Posibles derivas futuras de la disciplina
Frente a este mapa —retaguardia empobrecida y vanguardia algorítmica— el Derecho del Trabajo está ante una encrucijada. No es un matiz técnico: es una coyuntura decisiva. De cómo leamos hoy la dependencia dependerá a quiénes protegeremos mañana.
1) Retroceso civilista
Una tentación antigua con ropaje de modernización es estrechar la llave de entrada. Convertir la dependencia en un molde rígido, adelgazar presunciones protectorias, derivar lo dudoso al derecho común. Promete orden y previsibilidad; su costo es conocido: agranda las zonas de desprotección precisamente donde el trabajo se volvió más frágil.
La política gubernamental actual (decreto 70/2023, Ley Bases, etc.) y cierto clima de época parecen orientarse, lamentablemente, en este sentido, empujando la disciplina hacia una versión minimalista de sí misma. Esta deriva está sostenida por un discurso que cuestiona por arcaico, viejo y atrasado al ordenamiento laboral, pero que —como remedio— propone retroceder aún más en el tiempo. Es un discurso que critica por viejas las herramientas del siglo veinte, pero propone volver a las del siglo diecinueve.
Esta deriva, demasiado probable por desgracia, no promete ningún futuro. Solo promete un pasado más remoto.
2) Originalismo inmóvil
Otra deriva posible es el originalismo. Así como la corriente originalista del Derecho Constitucional propone interpretar la Constitución conforme al sentido original que le habrían dado los padres fundadores, el originalismo en nuestra disciplina sería pensar la noción de dependencia solo con los signos del mundo que la originó.

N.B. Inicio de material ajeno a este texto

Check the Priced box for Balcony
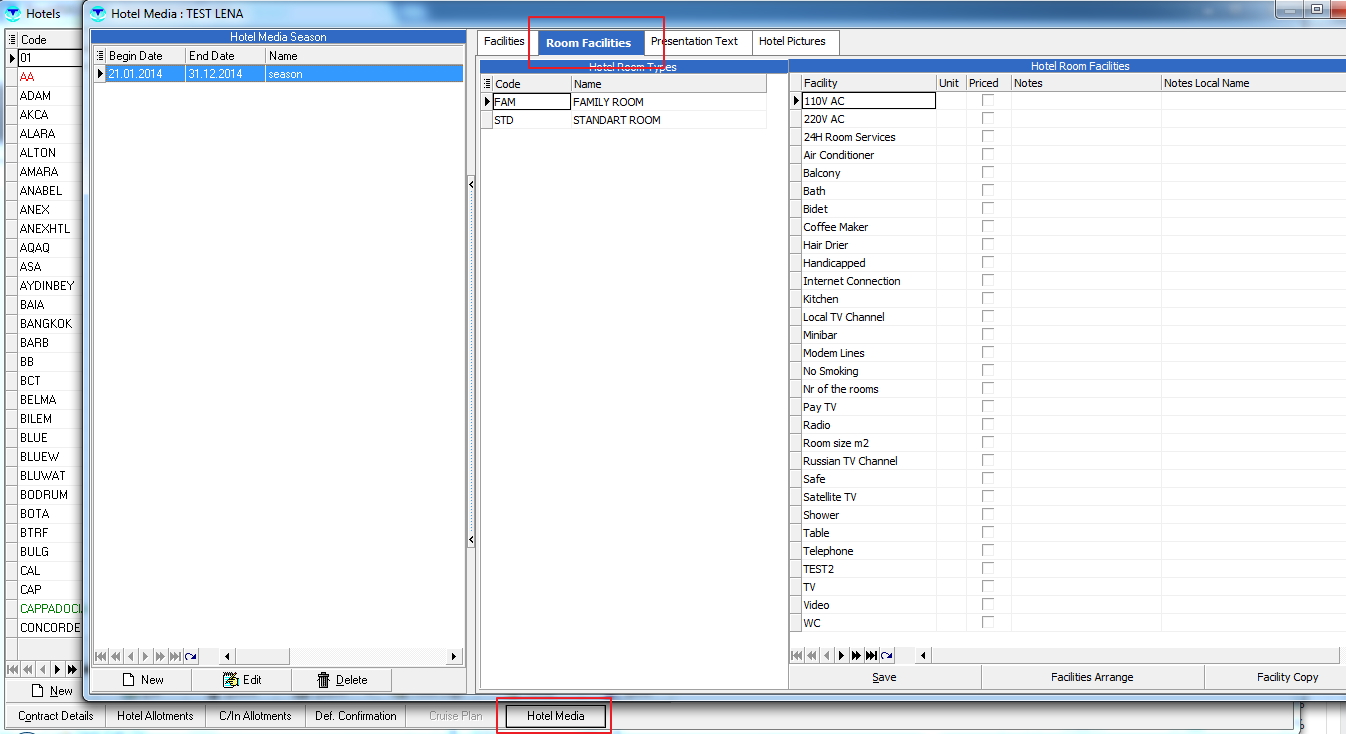 pyautogui.click(x=988, y=173)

Implicaría seguir usando sin cuestionamientos el haz de indicios, aunque esas herramientas hoy nos permitan proteger más fácilmente a los gerentes (el Vizzoti de Vizzoti c/ Amsa, el Pérez de Pérez c/ Disco) que a los cartoneros y a los repartidores.

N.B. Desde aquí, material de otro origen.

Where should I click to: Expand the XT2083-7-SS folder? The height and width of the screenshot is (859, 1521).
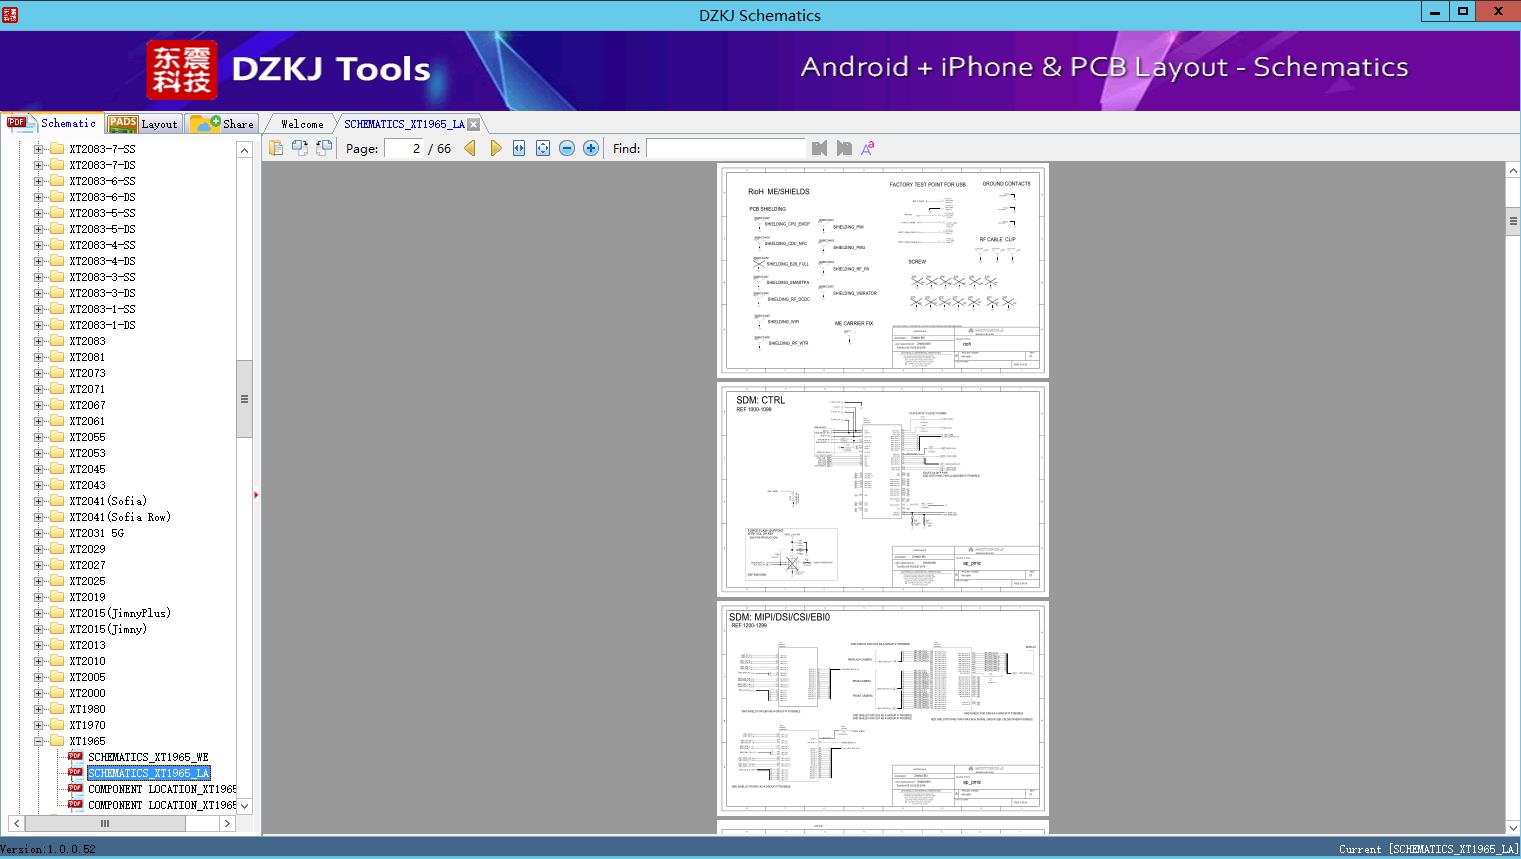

Su virtud aparente es la fidelidad a los textos, a los grandes maestros; su límite, la miopía: protege muy bien a quienes están en el centro y deja en penumbras a quienes habitan la periferia. Conserva principios, pero pierde realidad.
3) Ampliación inclusiva
La tercera deriva posible consiste en repensar los conceptos más consolidados de la disciplina para reencontrar su fundamento. Entender la dependencia como una relación de poder que coloca trabajo bajo organización ajena y captura de valor de otro, con o sin capataz visible, haya o no línea de montaje. Requiere mirar con más detalle la realidad económica, más que los indicios del haz. Supone graduar los anteojos: leer sin prejuicios la realidad cuando un tercero organiza, y reconocer la subordinación que se ejerce en código y datos cuando el mando se despersonaliza en una interfaz. Es un camino más exigente —porque pide revisar hábitos muy arraigados y afinar el método—, pero tiene una virtud simple: incluye allí donde antes no veíamos.
En otras palabras, esta deriva generosa exige que miremos el trabajo a proteger donde ese trabajo existe ahora, aunque sus formas no se parezcan a las originales y aunque haya que repensar conceptos, normas y tradiciones. Es la única deriva que augura un futuro interesante al Derecho del Trabajo. Es la única, además, que cumple con la máxima constitucional de proteger el trabajo en todas sus formas.
Justicia social, el nombre del futuro
La justicia social no es un souvenir del siglo veinte: es el nombre del futuro que todavía nos debemos.
Volver al futuro del Derecho del Trabajo es volver a su centro moral: ponerse del lado de quien menos poder tiene, graduar los lentes para ver con nitidez a todos y hacer que las protecciones lleguen primero a los últimos.
Si el Derecho del Trabajo sirve, es para repartir dignidad allí donde la economía reparte desigualdad. Todo lo demás es literatura.